Our last full day of Peacebuilders Camp had us doing some traveling, outside of Sumter County, outside of our comfort zones.
Our morning discussion introduced campers to the right that all humans have “to seek and to enjoy in other countries asylum from persecution” (Universal Declaration of Human Rights, Article 15). Although the word “asylum” has complex legal definitions, at its core, it means safety. Those who are persecuted in their own countries have the right to seek and enjoy safety in other countries. It’s as simple as that.
However, we’re all aware that in today’s world, seeking asylum is anything but simple. In Europe, asylum seekers from the Middle East and Africa brave the Mediterranean in rickety boats, knowing that the risks that lie before them are less terrifying than those they’ve left behind. Good people like those working with Doctors Without Borders are responding to this crisis, taking on significant risk of their own to bring these refugees to safety. But complicating matters are “identitarians” whose mission it is to get in the way of both the boats carrying refugees and the ships determined to rescue them. In the U.S. southwest, men, women, and children fleeing the violence of Mexico and Central America face a different kind of risk, just as deadly. Good people there respond, too, leaving jugs of water in the desert to sustain the migrants. And, just as in the Mediterranean half a world away, their efforts are complicated by those who seek to undo them by slashing the jugs and letting the life-giving water leak away into the hot sand.

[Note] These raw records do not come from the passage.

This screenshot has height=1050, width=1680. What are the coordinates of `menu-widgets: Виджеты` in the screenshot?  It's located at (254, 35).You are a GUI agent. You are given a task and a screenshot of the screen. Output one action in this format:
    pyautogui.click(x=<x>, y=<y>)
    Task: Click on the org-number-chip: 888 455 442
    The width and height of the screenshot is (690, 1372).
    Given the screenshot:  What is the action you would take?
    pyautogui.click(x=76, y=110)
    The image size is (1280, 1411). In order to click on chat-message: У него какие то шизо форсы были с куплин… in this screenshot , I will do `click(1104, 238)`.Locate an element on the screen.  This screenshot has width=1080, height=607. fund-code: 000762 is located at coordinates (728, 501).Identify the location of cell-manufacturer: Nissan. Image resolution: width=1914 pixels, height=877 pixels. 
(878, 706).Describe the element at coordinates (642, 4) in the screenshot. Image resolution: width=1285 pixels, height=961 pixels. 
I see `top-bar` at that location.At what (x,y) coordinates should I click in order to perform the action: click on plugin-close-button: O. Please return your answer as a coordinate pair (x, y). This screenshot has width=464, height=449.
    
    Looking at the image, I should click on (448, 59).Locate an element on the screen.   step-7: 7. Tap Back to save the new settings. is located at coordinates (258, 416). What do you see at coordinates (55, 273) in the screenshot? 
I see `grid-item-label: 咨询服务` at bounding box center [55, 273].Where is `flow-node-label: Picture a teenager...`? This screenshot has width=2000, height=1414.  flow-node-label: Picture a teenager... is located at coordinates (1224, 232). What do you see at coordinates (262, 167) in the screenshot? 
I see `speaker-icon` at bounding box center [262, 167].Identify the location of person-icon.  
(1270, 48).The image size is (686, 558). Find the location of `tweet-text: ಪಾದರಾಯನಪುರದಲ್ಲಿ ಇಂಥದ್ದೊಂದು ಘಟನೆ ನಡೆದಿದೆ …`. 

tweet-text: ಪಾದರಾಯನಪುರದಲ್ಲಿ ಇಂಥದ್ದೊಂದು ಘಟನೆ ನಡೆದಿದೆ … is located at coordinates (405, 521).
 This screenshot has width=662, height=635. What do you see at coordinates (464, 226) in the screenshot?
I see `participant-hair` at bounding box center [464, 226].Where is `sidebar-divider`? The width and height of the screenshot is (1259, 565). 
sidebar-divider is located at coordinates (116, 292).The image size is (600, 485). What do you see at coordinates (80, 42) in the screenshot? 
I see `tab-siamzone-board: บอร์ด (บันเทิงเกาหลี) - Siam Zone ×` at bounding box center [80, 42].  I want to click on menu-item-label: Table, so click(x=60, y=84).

Our campers are far from both the Mediterranean and the Arizona desert. And yet they are within an hour’s drive of several hundred asylum seekers, those who have been detained by U.S. Immigration and Customs Enforcement and are incarcerated at Stewart Detention Center in the small town of Lumpkin, GA. Many of our campers volunteered to go there to have a conversation with men who have requested visitors. They found that while supporting these asylum seekers does not carry physical risk as it does elsewhere, complications certainly exist even here.
After our discussion on Friday morning, we set out for Lumpkin. Covering the 35 miles on Highway 280 was the easy part. But our campers that morning learned that the 50 or so yards or from the parking lot to the razor-wired gate and then to the front door of detention center seemed a much longer journey. After lots of paperwork and a wait of about half an hour, the eight campers and four staff were escorted to the visitation area where they got to chat with men from El Salvador, Guinea, and Cameroon. The conversations took place through plexiglass windows and over staticky telephones, and yet the men we visited could feel the warmth of our friendship and hear the kindness in our voices. The gulf that existed between our cultures soon narrowed as we found things in common to talk about. Camper Alice and counselor Elysee were able to conduct their visit in French, a special gift to the man who they visited, who speaks no English and receives few visitors. He shared with them the story of his migration, which took him from Africa to Brazil and up by land through northern South America, Central America, and Mexico to the U.S. border. Another man said he didn’t want to talk about his own story, he wanted to hear about life outside the prison walls. And another chatted about sports and other ordinary things, reminding our campers about the humanity that we all share. They all told us that our visits made a world of difference to them, that they knew that they had not been forgotten. For this hour, they were afforded the dignity that each human being deserves. And in this hour, eight young people journeyed well outside the borders of their comfort zone and found another world opened up to them.
Meanwhile, the rest of our group was performing another kind of service. A mile from the detention center, at El Refugio, ten campers were helping to make this modest little house an even more welcoming place. Every weekend, El Refugio opens its doors to people who come to Lumpkin to visit their loved ones who are incarcerated at the detention center. Under the guidance of Juan Ramirez of Studio d+c in Atlanta and his son, our campers eagerly built two picnic tables and a play structure for El Refugio’s guests. Working together to measure, level, drill, and paint, they learned that even carpentry skills can be put to use for peacemaking. Because of their work, El Refugio’s guests now have more opportunity to relax and recover after long hours in the car or a heart-wrenching visit at the detention center.
After lunch at El Refugio, six of the builders left their work and went to the detention center for visits of their own. A complication arose when an ambiguous policy prevented the staff with the campers from visiting, so we all drove back to El Refugio and other adults returned with the campers. However, after a wait of another hour and a half, they still had not be permitted to visit, and had to leave without getting to meet the men they had come to see. It was a disappointment that the bureaucracy of the detention center kept these eager visitors from bringing a message of friendship and hope to men seeking asylum in our country.
An unexpected encounter at El Refugio that afternoon added one more learning experience to our day there. Dedicated El Refugio volunteer Susan Krysak stopped by the house with a young man who had recently been released from Stewart Detention Center. He willingly shared his story of coming to the U.S. as a child, the hurdles he faced as an undocumented youth, and the conditions he faced at Stewart. José is one of the fortunate ones who has been able to be released on bond, and while he is thankful for the help he has been given, he also regrets that so many others remain incarcerated there.
Returning to Koinonia after this full day of service and learning, Peacebuilders Campers had a much better appreciation of the right to asylum, and of their own power to make a difference, whether with a drill and a paintbrush, or with a listening ear and a kind word.